Ron Fricke prolonge son Baraka pour proposer, continuer à proposer, non pas LA, mais sa vision du monde. Ce n’est en aucun cas un livre d’images géo, c’est un poème visuel, un ample mouvement lyrique de juxtaposition d’images. Un grand maelstrom dans lequel le cinéaste saisit des paysages, des visages, des corps,… et dans lequel se côtoient la beauté, l’horreur, la vie, la mort, la création, la destruction, la sagesse, la folie, l’immobilité, le mouvement,…
La narration naît à la fois au sein du cadre, mais aussi et surtout à travers le montage qu’il met en place. Et c’est bien dans ce montage que son discours apparaît.

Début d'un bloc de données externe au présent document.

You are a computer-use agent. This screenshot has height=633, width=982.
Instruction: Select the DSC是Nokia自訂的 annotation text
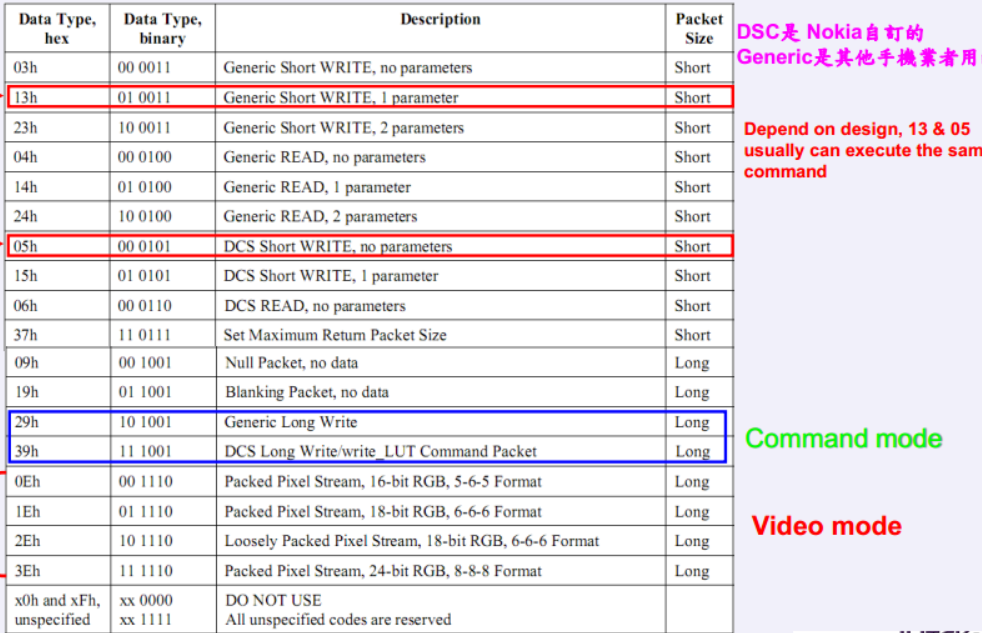click(x=830, y=32)
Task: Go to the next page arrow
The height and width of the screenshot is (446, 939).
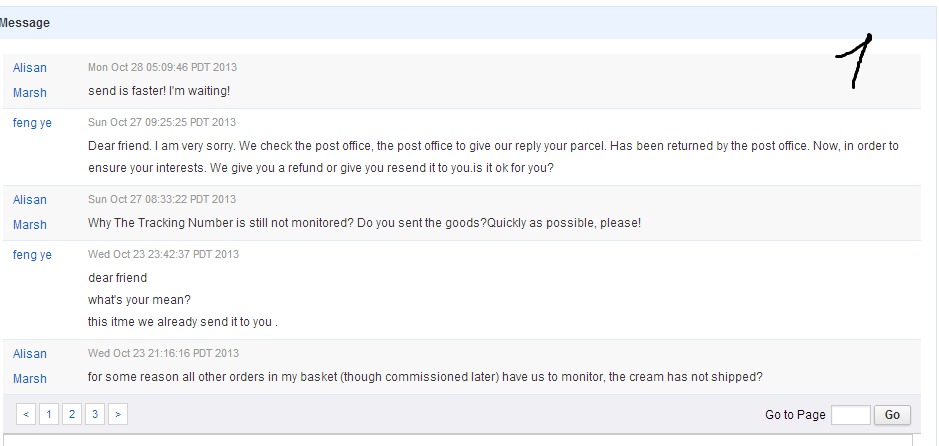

On pourrait trouver l’exercice redondant et très proche de son Baraka et de la trilogie des Qatsi, surtout dans son approche écologique. On pourrait aussi trouver le discours parfois simpliste et réducteur mais peu importe ça fonctionne totalement.

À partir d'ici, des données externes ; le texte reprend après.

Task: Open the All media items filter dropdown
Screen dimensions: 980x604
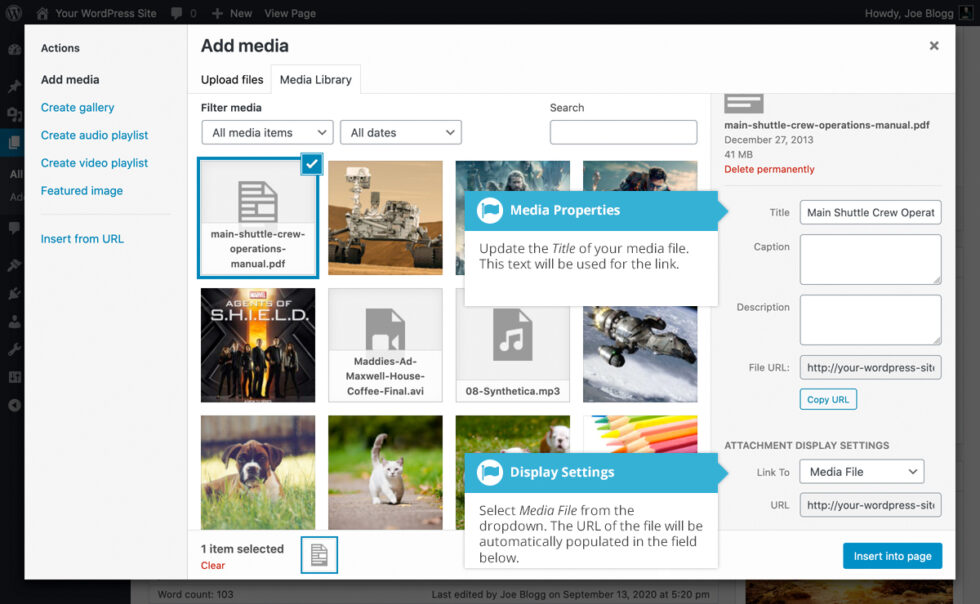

En grande partie car outre le travail d’observateur, il y a un vrai travail de cinéaste et de peintre. Fricke pétrie la matière, travaille la lumière, les couleurs,… ll ne se contente pas de montrer le réel, il donne à voir son tableau sur lequel il l’a représenté. Et ce qui est beau, c’est que l’on voit les coups de pinceau.
Ca donne à l’écran quelque chose de très stimulant. On y voit des choses incroyables, des moments esthétiques rarement vus, ou en tout cas pas de cette manière.
Le plus beau se trouvant au milieu du film. On y voit un bureaucrate assis derrière son bureau face à la caméra. Il commence à s’étaler de la boue sur le visage, puis se maquille, se peint,... tout ça avec une force et une folie inouïe.
Cette séquence, étonnante pastille presque décollée du reste, en est peut être la synthèse la plus radicale.
Outre la captation de la folie, Fricke semble rapprocher cette sphère-visage à la sphère-monde.
Une surface que l’on recouvre, que la malaxe, que l’on agresse. Surface où l’on peint et où l’on efface. Surface où l’on juxtapose des couches sous peine de voir disparaître ce qu’il y a en dessous.
J’ai trouvé ça magnifique.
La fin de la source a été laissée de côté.